*** Opening of GIVEN TEXT ***

The Federal government switched to largely digital service delivery during the COVID-19 pandemic, and Deputy Federal CIO Maria Roat is reiterating that data privacy and security efforts are crucial to the success of citizen interactions with digital technology.
“The pandemic really highlighted how digital transactions are critical for the Federal government to deliver its mission,” Roat said at the September 11 Federal Identity Forum and Exposition.
She continued, “Agencies really need to have and make sure they have sound processes for authentication and access control to make sure we can securely deliver our services and protect an individual’s identity.”
When implementing technologies such as robotic process automation and artificial intelligence, Roat said as an example, agencies must make sure that the processes are auditable and constantly managed. All components of emerging technology should be continuously updating, revoking, and destroying credentials to build public trust in government, she asserted.
“The trust and safety of the transactions with the public is incredibly critical to the Federal government’s digital service, to our delivery, and agencies have to manage the risk to that public user data,” Roat said.
While agencies already have Privacy Impact Assessments and other procedures in place to ensure proper security measures are taken, Roat said that guidance such as the Office of Management and Budget’s (OMB) Identity, Credential, and Access Management (ICAM) policies “specifically calls out what appropriate consent and privacy protections agencies should share, proofing confirmations across agencies to reduce public burden.”
OMB’s May 2019 update to its ICAM guide encourages the use of more flexible solutions, supporting pilots for new authenticators, and requiring agencies to create an ICAM team.
“Ultimately, our goal [is] we want to make sure we’re driving standardization, reducing cost, and simplifying access,” Roat said of her office’s efforts,” and we want to make sure that we’re addressing those concerns from a privacy perspective.”

*** Close of GIVEN TEXT ***

• EXPLORE THE MATERIAL
(A) According to the article on Federal digital service delivery, why should components of emerging technology keep updating, revoking, and destroying credentials? Answer in one to three sentences.
(B) Reproduce everything in the article on Federal digital service delivery from "While agencies already" down to "an ICAM team.", word for word.
None of the records are needed for this work.

*** Opening of SUPPLIED DATA ***

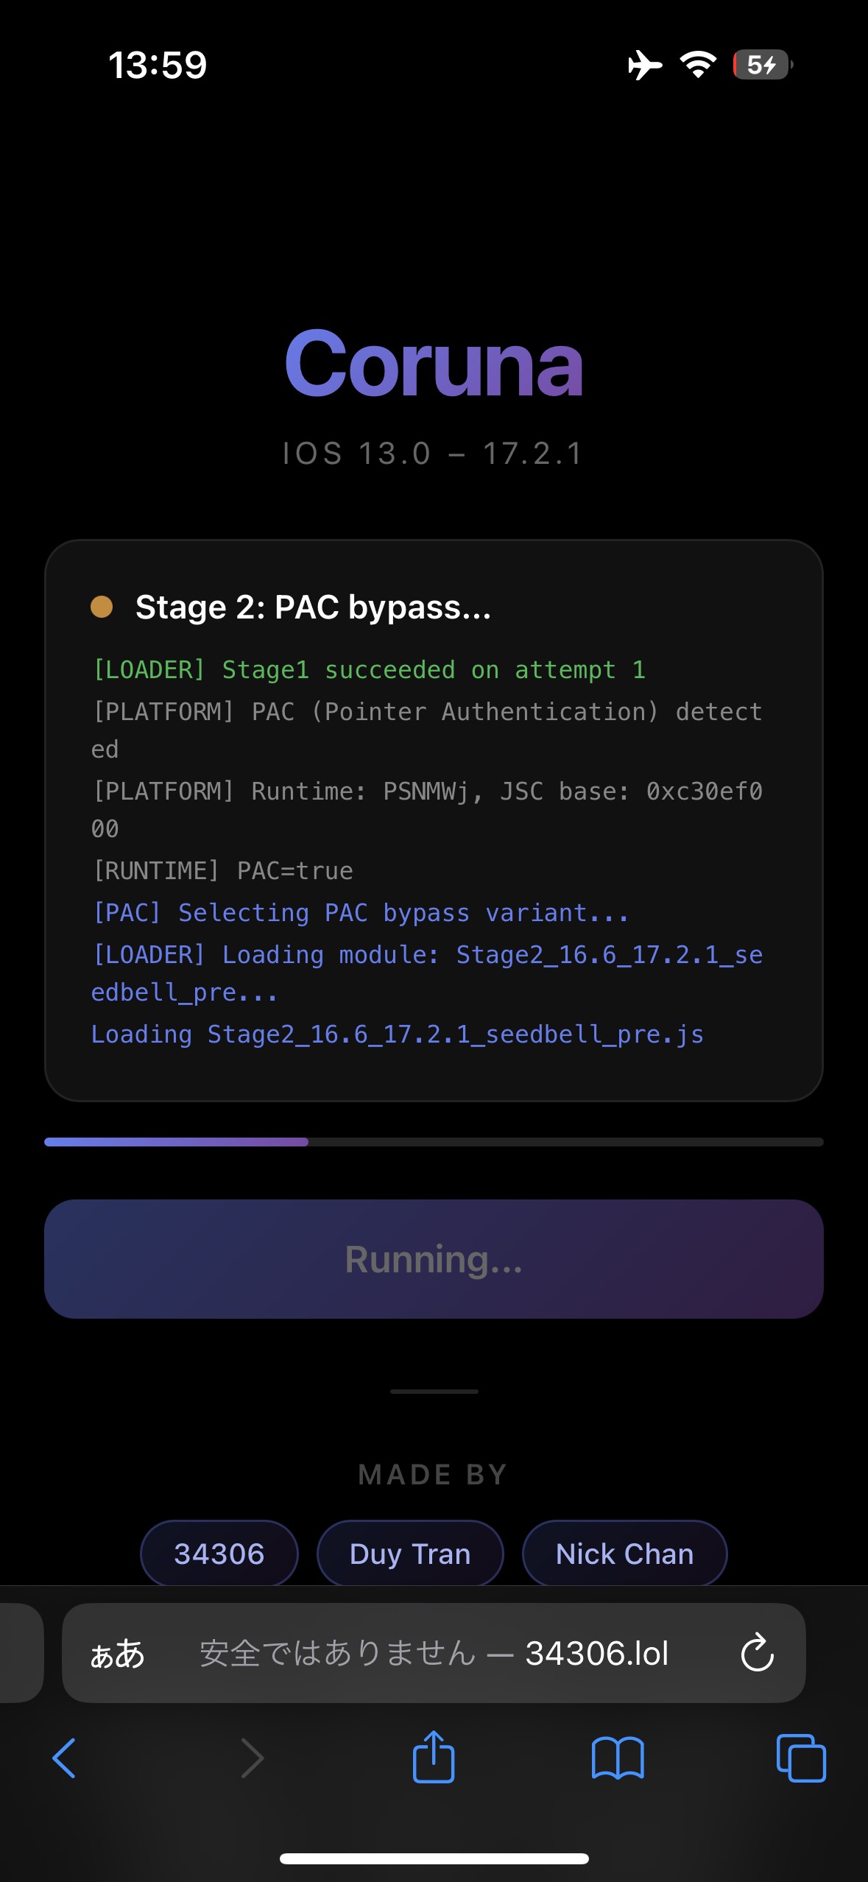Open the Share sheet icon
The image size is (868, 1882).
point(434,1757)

*** Close of SUPPLIED DATA ***
*** Opening of SUPPLIED DATA ***

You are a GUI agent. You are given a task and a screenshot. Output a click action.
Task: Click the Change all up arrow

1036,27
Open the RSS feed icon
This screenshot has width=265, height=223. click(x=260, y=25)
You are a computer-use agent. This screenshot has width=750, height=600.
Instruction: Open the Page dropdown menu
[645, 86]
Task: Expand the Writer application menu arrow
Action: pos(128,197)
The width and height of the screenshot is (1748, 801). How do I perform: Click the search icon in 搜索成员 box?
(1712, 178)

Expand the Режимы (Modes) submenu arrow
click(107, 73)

*** Close of SUPPLIED DATA ***

• SOLVED TASKS
(A) Roat says all components of emerging technology should continuously update, revoke, and destroy credentials to build public trust in government.

(B)
While agencies already have Privacy Impact Assessments and other procedures in place to ensure proper security measures are taken, Roat said that guidance such as the Office of Management and Budget’s (OMB) Identity, Credential, and Access Management (ICAM) policies “specifically calls out what appropriate consent and privacy protections agencies should share, proofing confirmations across agencies to reduce public burden.”
OMB’s May 2019 update to its ICAM guide encourages the use of more flexible solutions, supporting pilots for new authenticators, and requiring agencies to create an ICAM team.